§ Task to complete: The part below that opens with the line containing "Where should I" and closes with the line containing "Viewport: 868px width, 472px height." should be copied exactly, minus any pictures.

==== Record excerpts ====

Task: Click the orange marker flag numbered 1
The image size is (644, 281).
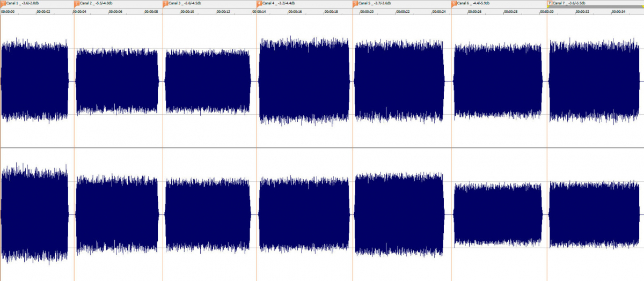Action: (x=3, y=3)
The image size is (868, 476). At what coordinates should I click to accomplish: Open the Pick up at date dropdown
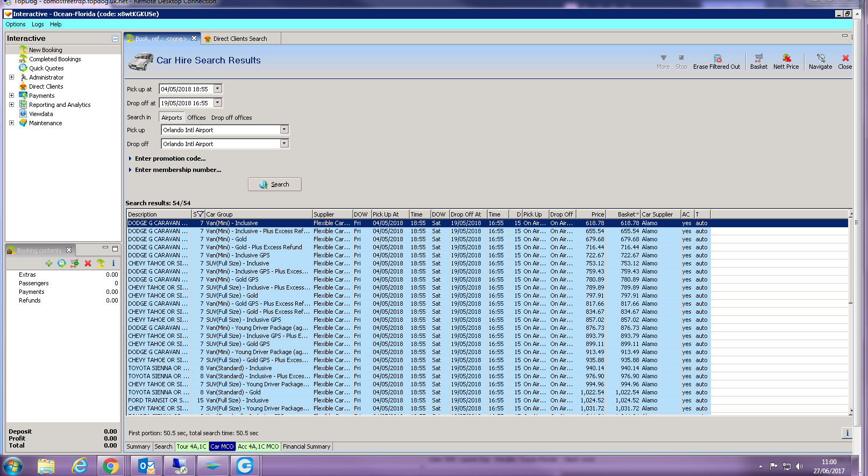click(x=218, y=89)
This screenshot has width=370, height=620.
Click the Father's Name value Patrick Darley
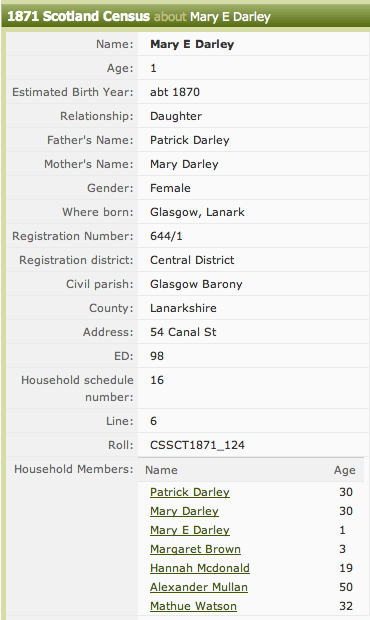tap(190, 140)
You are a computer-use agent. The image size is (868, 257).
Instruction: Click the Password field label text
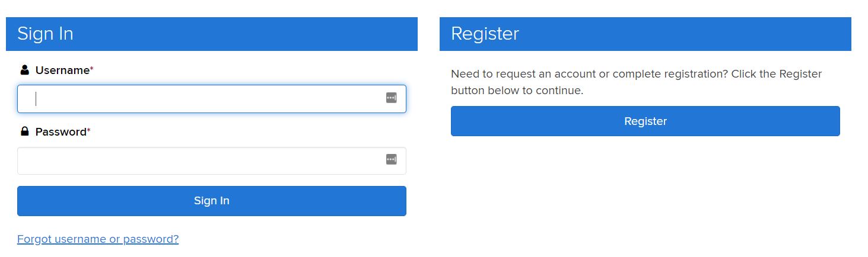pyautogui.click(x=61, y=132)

====
==== Record excerpts ====

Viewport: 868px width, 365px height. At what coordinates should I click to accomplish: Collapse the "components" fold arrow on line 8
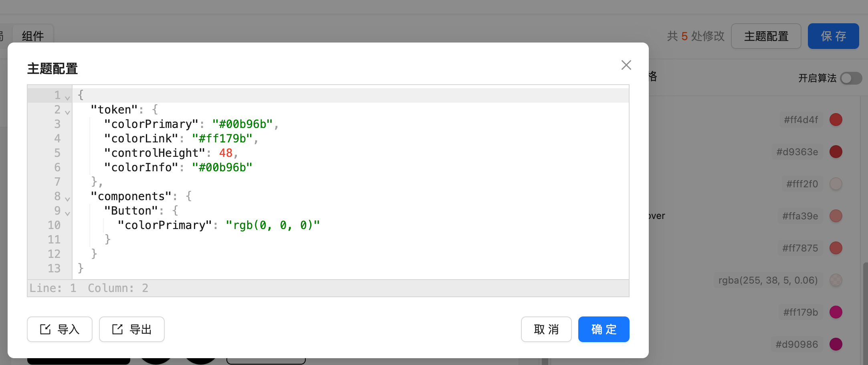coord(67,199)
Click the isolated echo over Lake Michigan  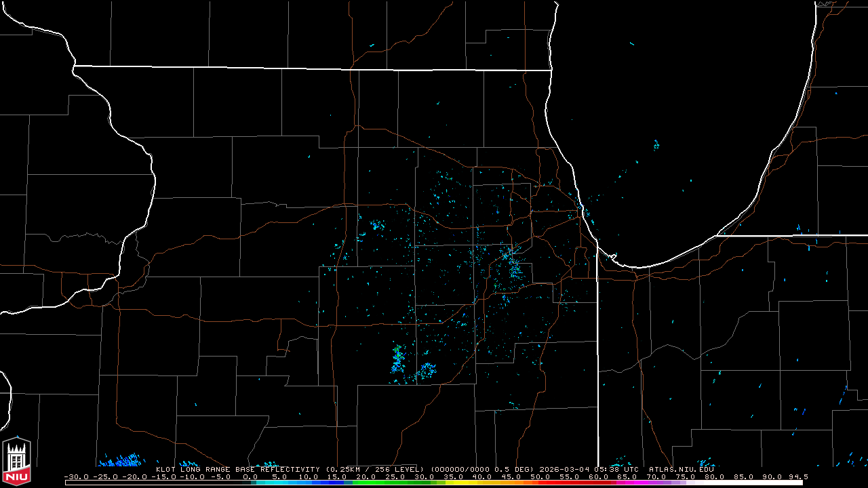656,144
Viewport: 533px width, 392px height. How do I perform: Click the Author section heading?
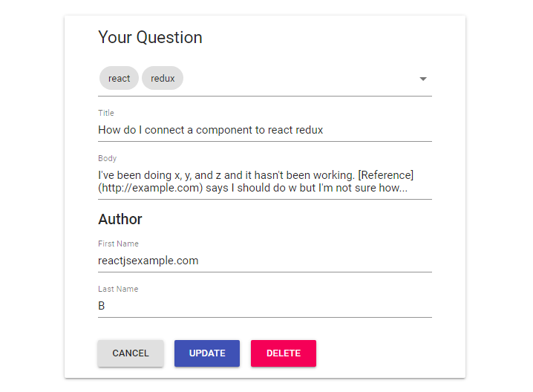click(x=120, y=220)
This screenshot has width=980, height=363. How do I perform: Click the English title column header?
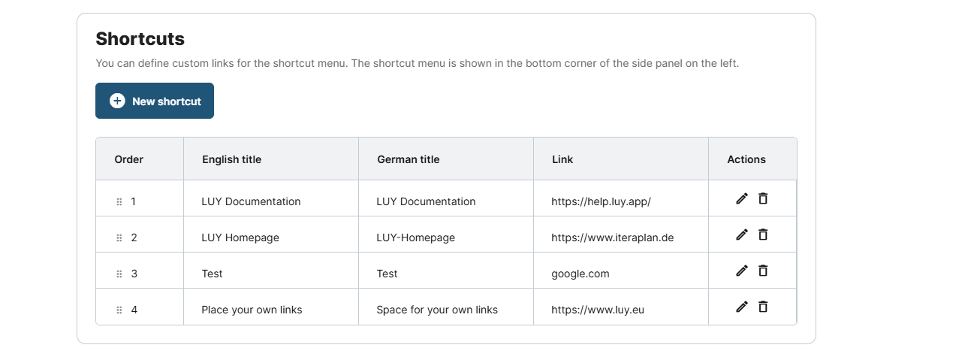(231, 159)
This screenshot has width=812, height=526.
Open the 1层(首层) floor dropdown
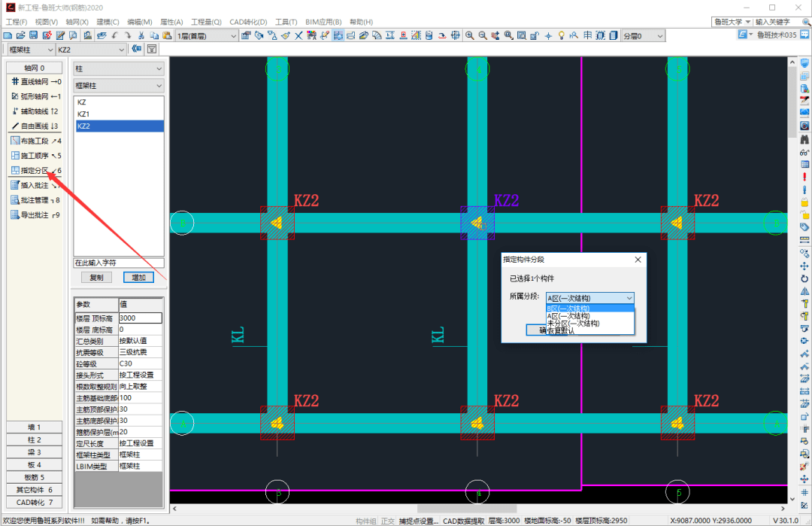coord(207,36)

====
==== Record excerpts ====

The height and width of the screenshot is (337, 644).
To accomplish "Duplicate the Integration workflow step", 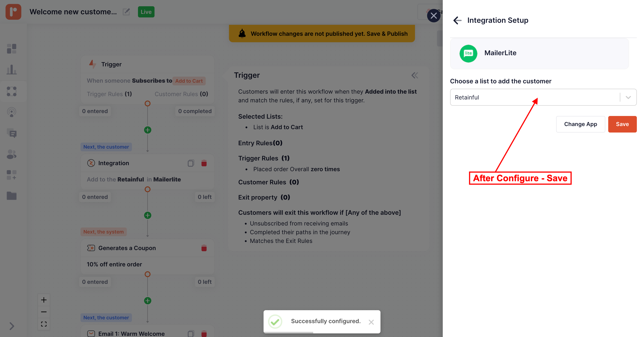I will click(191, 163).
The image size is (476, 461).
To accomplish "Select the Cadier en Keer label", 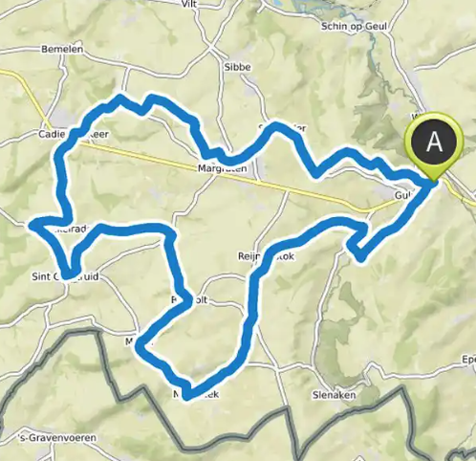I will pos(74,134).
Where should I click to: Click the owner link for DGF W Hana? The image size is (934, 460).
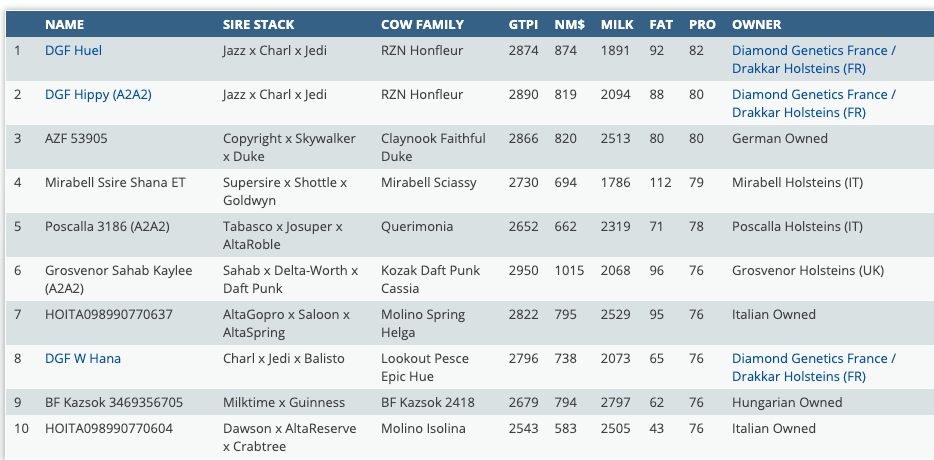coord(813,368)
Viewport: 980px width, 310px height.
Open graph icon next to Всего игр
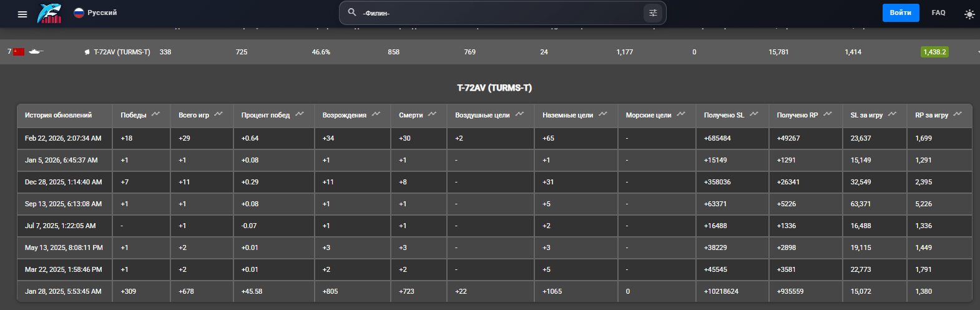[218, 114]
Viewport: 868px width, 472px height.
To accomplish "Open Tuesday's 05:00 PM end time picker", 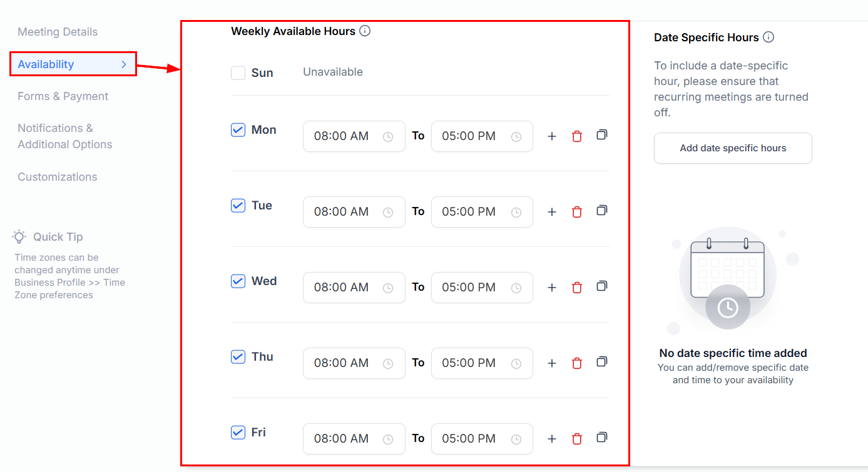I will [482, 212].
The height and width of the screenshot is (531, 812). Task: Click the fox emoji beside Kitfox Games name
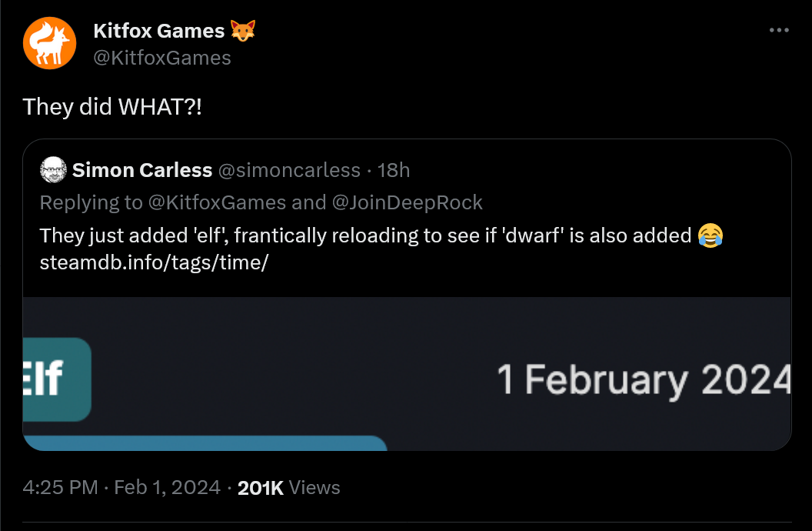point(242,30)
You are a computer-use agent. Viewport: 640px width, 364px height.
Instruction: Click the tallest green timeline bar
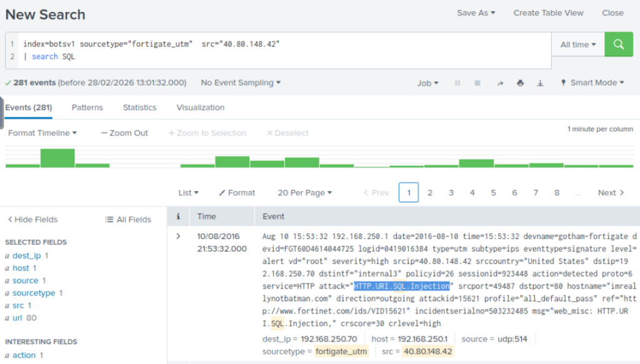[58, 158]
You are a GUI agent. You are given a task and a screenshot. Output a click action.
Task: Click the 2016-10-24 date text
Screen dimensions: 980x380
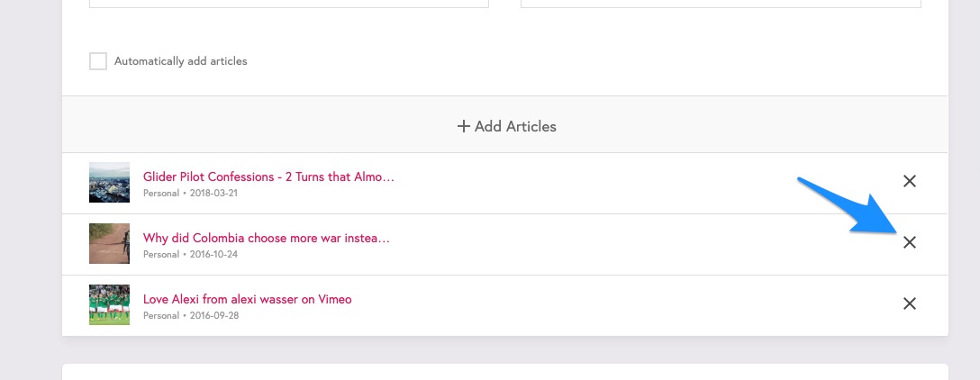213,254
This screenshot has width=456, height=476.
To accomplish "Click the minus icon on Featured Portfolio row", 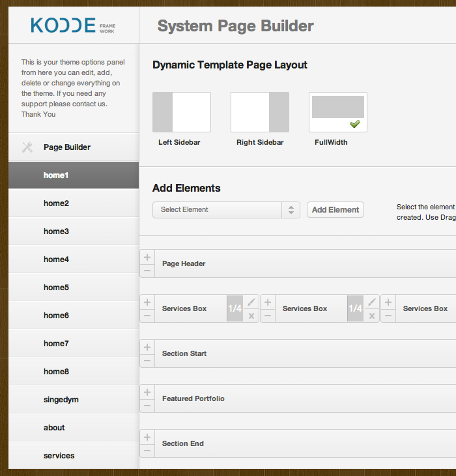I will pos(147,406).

====

§ The answer:
Where should I click to: Click the owner link for DGF W Hana? The image size is (934, 460).
coord(813,368)
Viewport: 980px width, 310px height.
Open graph icon next to Всего игр
[218, 114]
Viewport: 868px width, 472px height.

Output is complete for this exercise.